Jonathan Moreno and Rick Weiss have published a collection of essays from "science progress" that will be published soon (https://www.scienceprogress.org/2009/03/science-next-excerpt/)
I would like to cite some of the most significant passages from the introduction:
"One of the things we love about science is that it is nothing if not argumentative. Both as a way of thinking and as a wellspring of novel ideas and products, science is a tumultuous truth-seeking process and even further, we contend, a revolutionary force for human liberation.
.......... But it does assert that the core values of science are democratic and anti-authoritarian. And it reflects a philosophical commitment to perpetual change and improvement over certainty and stasis.
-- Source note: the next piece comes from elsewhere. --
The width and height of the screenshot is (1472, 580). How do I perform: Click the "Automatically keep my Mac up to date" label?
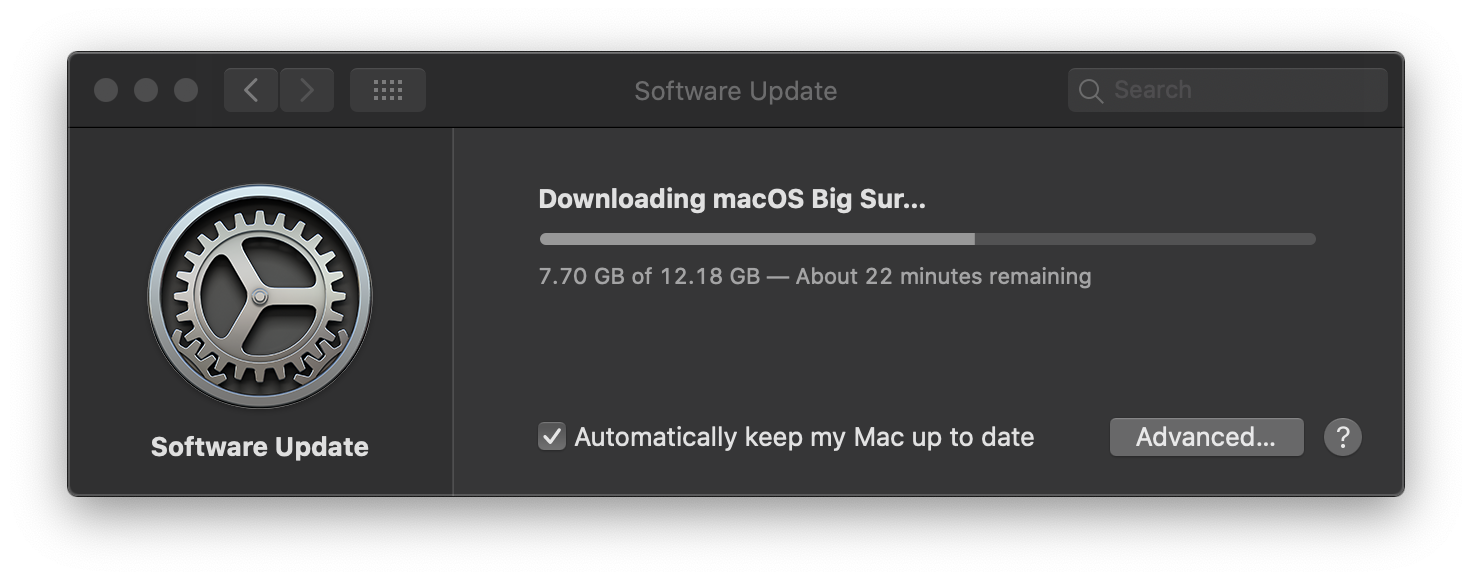point(804,437)

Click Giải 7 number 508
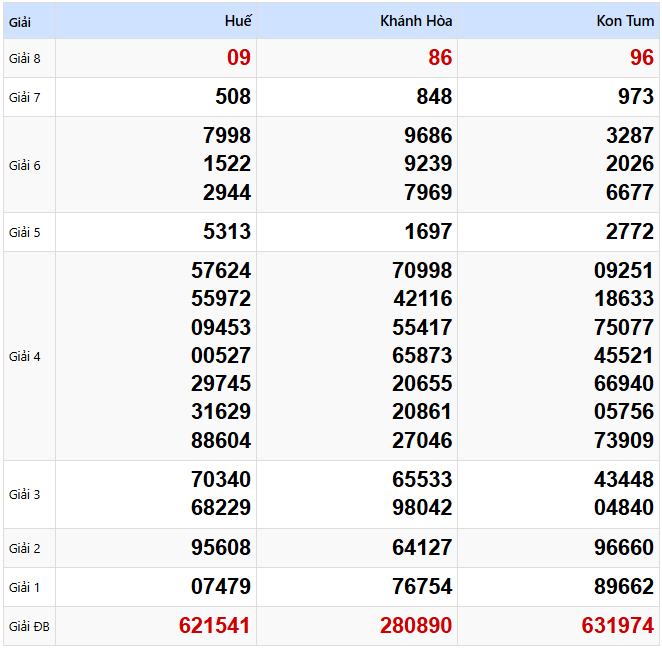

........Similarly, at the risk of invoking a hackneyed reference to spirituality, we also believe that science occupies an exalted dimension, that the growth of reliable knowledge is in effect an expansion of consciousness. Science may not be the only path to a greater grasp of reality, but it makes a unique contribution to enhanced understanding of the cosmos and our place within it. To be sure, science is a social enterprise, conducted in the service of the metaorganism—We the People—that is funding the work, and it bears a profound responsibility to respect its roots. But to distort the process of inquiry through the imposition of political or religious filters amounts to a narrowing of vision, a corruption of imagination,
and a threat to our freedom as beings endowed with intellect."
Science has it's own ethics: it is intrinsically anti-authoritarian, democratic and revolutionary. This is why dogmatic and absolutistic regimes try to put science under control, look to what the NaziFascists did, look to what the Stalinists did, look also to the Church. They all need to dominate science, to put science under the control of "the nation", "the class" or "god and the natural law". Freedom of science and research does not assure automatically democracy and freedom for people, but they are linked. Science and research contribute strongly to an open and democratic society.
This is one of the pillars of "modernity", but it has become unfashionable in the last decades. A holy alliance between new left and old conservatives/reactionaries is maintaining the restrictions on stem cell research in Germany. The same alliance is treating gene technology as devils work. (I remember the banners in Rauischholzhausen "Fuer eine genfreie Zone" against the experimental crops of the faculty of agriculture nearby. ). One of the basics for the renaissance of a progressive left is the change of attitude towards science, research and technology.
This is true for Europe much more than for the United States of America, where the attac on science comes still more from the cultural right. There is an interesting remark on this in the introduction to Science next:
"America’s emergence as a nation of perpetual progress is all the more impressive given that this historical theme is not an inherent
element of Western culture. The Greeks tended to think of their own time either as inferior to the mythical Golden Age or as part of a
cycle of advance and decline. Imperial Romans saw themselves as in stasis since the establishment of the empire. Medieval Roman Catholic thinkers largely gave up on worldly progress in favor of spiritual improvement while awaiting Armageddon."